To defend jobs, workers must not allow themselves to be divided and must unite across company plants, corporations and countries. The cutbacks at VW in Germany are part of a global offensive by the auto companies, who are fighting a bitter battle for market share and higher profits and are using the conversion to electric vehicles to lay off hundreds of thousands.

Ford is closing its plant in Saarlouis and is now attacking workers in Cologne and Valencia in Spain. At Stellantis, “hardly a stone is left unturned,” as the Frankfurter Allgemeine Zeitung writes. Company boss Carlos Tavares, notorious as a “cost killer,” is destroying thousands of jobs in the United States and Italy. The Opel plant in Eisenach is not being spared either, and only 8,300 of the 15,000 jobs that once existed at Opel’s main plant in Russelsheim remain.

A real massacre is taking place in the supplier industry. ZF Friedrichshafen is cutting 14,000 jobs and Continental 7,000. Smaller companies with several hundred employees are closing almost daily. The software company SAP is also cutting 10,000 jobs, Thyssenkrupp is merging its steel division, the chemical company Bayer is cutting 5,000 jobs and BASF is closing two sites in Cologne and Frankfurt-Höchst.
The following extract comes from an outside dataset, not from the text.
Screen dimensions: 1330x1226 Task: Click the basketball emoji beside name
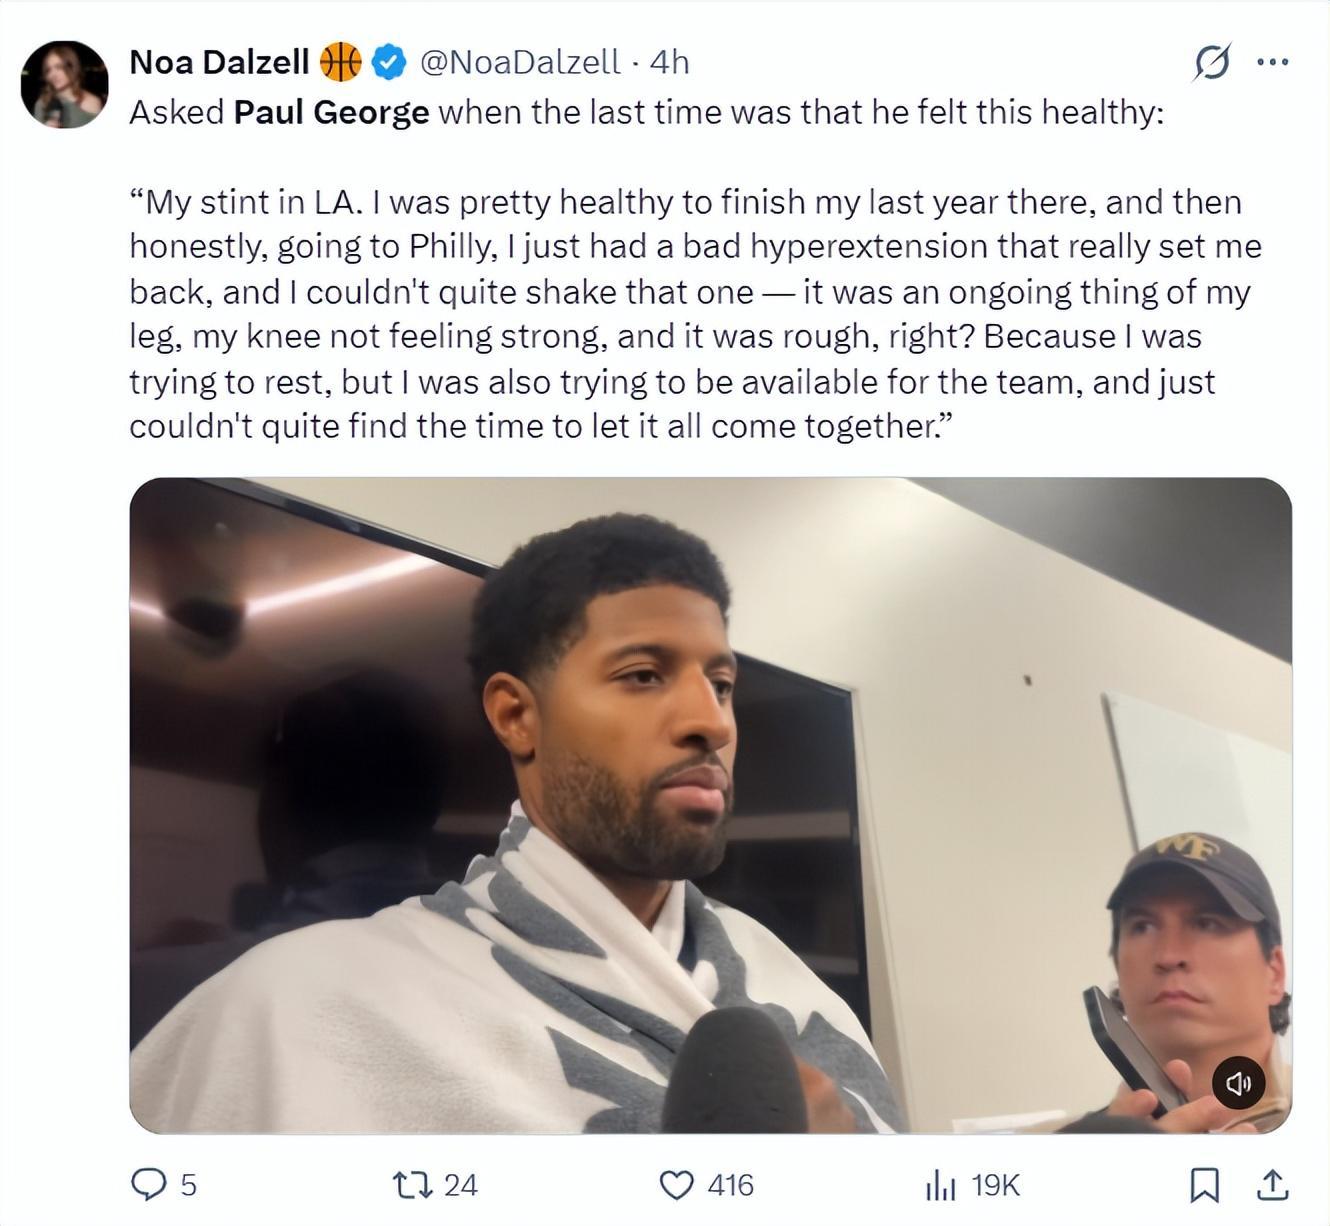tap(340, 62)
But the unions are doing everything they can to isolate and suppress resistance. Even within each company, they prevent any solidarity actions and play workers from different locations off against each other, as in the infamous bidding war between the Ford plants in Saarlouis and Valencia.
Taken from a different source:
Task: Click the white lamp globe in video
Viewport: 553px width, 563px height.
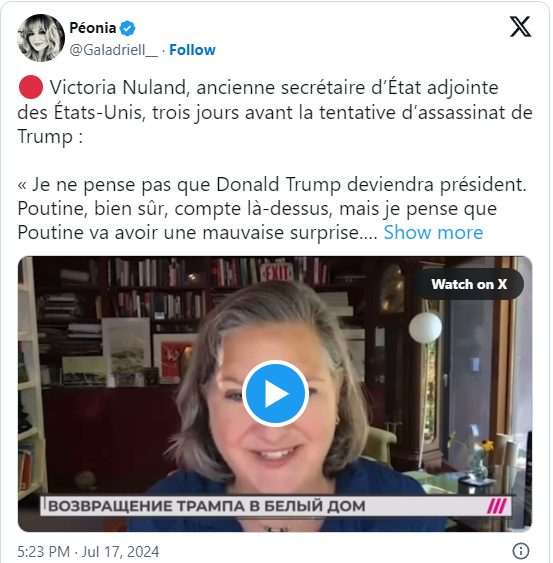Action: click(425, 327)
The VW general works council is not lifting a finger to support their colleagues in Brussels, who are fighting against the closure of the Audi plant with the loss of 3,000 jobs. At the personnel service provider AutoVision, a joint venture between VW and the city of Wolfsburg that supplies VW with temporary workers, 1,500 of 3,600 jobs are at risk. Cariad, the group’s software division with 6,000 jobs, may be on the verge of closure altogether.

The end of the “social partnership”

For decades, the VW Group was considered the epitome of what was variously referred to as the “German co-determination model,” “Deutschland Inc” or “co-management.” In no other German company is the collaboration between owners, management and the trade unions as close and sophisticated as at Volkswagen.